ASSIGNMENT
Please count the lines in the listing below where the word "agent" appears. Give the number only.

INPUT RECORDS
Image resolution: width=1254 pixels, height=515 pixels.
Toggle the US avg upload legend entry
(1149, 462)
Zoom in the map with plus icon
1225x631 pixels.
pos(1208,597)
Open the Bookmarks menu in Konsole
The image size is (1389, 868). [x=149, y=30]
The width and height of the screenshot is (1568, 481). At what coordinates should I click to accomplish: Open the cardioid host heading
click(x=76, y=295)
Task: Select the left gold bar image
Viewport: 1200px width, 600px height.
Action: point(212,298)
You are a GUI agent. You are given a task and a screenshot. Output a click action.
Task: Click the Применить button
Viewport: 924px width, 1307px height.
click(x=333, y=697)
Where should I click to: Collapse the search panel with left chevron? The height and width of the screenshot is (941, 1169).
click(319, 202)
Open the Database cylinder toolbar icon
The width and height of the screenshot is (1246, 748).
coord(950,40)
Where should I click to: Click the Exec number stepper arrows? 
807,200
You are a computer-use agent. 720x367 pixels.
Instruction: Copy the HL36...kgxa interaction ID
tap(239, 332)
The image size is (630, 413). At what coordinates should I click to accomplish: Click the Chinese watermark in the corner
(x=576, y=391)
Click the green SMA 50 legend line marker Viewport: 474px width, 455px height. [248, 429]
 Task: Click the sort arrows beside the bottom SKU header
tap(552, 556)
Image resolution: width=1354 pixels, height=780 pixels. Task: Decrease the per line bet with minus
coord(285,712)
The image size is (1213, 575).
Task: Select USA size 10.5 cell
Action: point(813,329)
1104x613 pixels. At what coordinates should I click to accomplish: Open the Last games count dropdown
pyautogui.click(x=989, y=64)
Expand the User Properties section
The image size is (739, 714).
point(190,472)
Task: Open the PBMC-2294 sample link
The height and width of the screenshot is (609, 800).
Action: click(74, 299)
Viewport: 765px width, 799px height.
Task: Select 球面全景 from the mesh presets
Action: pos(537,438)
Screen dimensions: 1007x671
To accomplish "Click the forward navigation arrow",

ANSWER SPACE
2